Gerechtshof Arnhem-Leeuwarden, 05-04-2016, ECLI:NL:GHARL:2016:2802, 15/00154
Gerechtshof Arnhem-Leeuwarden, 05-04-2016, ECLI:NL:GHARL:2016:2802, 15/00154
Gegevens
- Instantie
- Gerechtshof Arnhem-Leeuwarden
- Datum uitspraak
- 5 april 2016
- Datum publicatie
- 15 april 2016
- ECLI
- ECLI:NL:GHARL:2016:2802
- Zaaknummer
- 15/00154
Inhoudsindicatie
Inkomstenbelasting. Ziektekosten. Bewijs. Uitstel zitting. Langdurige fysieke en psychische ongemakken.
Uitspraak
Afdeling belastingrecht
Locatie Arnhem
nummer 15/00154
uitspraakdatum: 5 april 2016
Uitspraak van de vierde meervoudige belastingkamer
op het hoger beroep van
[X] te [Z] (hierna: belanghebbende)
tegen de uitspraak van de rechtbank Gelderland van 22 januari 2015, nummer AWB 14/2450, in het geding tussen belanghebbende en
de inspecteur van de Belastingdienst/Kantoor Arnhem (hierna: de Inspecteur)

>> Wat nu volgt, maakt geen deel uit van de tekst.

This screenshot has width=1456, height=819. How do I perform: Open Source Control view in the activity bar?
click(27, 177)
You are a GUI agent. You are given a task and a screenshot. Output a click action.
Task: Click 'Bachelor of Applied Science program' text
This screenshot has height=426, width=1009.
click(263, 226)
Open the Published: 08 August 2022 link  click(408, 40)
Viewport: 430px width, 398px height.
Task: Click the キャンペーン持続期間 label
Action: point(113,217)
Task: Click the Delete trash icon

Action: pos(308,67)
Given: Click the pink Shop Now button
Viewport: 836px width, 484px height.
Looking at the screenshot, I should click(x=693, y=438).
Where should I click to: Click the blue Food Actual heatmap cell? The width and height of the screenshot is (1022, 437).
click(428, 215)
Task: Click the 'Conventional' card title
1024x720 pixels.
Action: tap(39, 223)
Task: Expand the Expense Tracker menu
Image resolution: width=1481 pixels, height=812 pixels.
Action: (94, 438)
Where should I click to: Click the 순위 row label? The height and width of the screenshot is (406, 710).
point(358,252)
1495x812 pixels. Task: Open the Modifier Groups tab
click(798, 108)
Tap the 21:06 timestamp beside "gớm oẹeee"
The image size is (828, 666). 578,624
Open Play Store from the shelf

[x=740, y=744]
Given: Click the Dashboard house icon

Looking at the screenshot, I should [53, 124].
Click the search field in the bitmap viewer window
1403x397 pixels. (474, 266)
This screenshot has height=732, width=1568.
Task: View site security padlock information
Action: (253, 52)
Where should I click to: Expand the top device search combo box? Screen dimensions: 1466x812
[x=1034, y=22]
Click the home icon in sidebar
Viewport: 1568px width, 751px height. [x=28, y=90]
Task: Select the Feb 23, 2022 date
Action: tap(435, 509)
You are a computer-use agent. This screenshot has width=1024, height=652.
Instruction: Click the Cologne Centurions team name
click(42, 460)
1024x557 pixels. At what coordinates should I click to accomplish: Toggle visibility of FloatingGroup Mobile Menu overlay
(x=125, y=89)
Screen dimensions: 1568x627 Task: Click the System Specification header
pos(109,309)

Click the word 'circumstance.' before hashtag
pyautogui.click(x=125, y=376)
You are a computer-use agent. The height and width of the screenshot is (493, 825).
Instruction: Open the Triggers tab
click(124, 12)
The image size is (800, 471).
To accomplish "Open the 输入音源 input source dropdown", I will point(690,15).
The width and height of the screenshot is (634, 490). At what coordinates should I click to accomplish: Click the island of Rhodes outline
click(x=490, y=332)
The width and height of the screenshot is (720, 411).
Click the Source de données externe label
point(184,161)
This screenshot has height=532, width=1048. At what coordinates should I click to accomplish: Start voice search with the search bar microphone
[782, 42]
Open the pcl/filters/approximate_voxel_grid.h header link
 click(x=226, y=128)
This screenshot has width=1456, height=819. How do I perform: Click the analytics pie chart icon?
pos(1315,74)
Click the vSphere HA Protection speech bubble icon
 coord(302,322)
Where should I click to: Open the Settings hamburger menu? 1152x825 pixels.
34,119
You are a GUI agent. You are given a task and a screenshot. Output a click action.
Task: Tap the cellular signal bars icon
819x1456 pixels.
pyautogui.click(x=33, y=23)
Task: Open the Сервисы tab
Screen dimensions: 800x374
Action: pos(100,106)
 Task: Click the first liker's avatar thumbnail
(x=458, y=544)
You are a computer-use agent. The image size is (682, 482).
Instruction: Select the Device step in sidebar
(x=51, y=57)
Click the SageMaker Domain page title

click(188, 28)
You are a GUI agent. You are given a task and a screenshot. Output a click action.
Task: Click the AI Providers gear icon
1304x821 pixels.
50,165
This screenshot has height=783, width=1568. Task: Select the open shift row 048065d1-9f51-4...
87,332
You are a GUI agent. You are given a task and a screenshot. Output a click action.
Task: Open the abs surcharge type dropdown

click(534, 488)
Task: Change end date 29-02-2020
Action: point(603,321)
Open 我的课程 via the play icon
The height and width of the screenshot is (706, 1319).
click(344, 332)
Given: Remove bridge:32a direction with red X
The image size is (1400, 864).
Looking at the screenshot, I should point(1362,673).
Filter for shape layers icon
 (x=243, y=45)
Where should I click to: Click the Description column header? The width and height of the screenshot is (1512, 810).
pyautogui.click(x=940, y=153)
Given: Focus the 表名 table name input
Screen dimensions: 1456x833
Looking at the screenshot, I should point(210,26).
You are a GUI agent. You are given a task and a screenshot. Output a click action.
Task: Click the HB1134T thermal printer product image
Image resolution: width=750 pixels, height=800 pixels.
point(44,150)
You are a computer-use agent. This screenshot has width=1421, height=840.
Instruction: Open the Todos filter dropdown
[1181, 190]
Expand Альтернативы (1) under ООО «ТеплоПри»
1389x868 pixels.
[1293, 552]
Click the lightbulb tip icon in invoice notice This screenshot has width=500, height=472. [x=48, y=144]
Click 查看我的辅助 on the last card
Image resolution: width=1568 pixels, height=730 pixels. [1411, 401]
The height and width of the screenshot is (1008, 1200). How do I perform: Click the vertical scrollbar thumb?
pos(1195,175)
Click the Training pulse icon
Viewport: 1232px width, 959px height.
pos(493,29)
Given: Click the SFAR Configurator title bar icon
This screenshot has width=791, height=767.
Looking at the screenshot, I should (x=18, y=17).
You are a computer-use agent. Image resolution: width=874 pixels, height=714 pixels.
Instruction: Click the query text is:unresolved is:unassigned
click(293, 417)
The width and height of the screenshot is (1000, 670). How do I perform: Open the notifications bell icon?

1 Ontstaan en loop van het geding
Aan belanghebbende is voor het jaar 2010 een aanslag in de inkomstenbelasting/premie volksverzekeringen (hierna: IB/PVV) opgelegd naar een belastbaar inkomen uit werk en woning van € 43.450. Aan heffingsrente is daarbij een bedrag berekend van € 154.
Op het bezwaarschrift van belanghebbende heeft de Inspecteur bij in één geschrift vervatte uitspraken op bezwaar de aanslag en de beschikking heffingsrente gehandhaafd.
Belanghebbende is tegen die uitspraken in beroep gekomen bij de rechtbank Gelderland (hierna: de Rechtbank). De Rechtbank heeft het beroep bij uitspraak van 22 januari 2015 ongegrond verklaard.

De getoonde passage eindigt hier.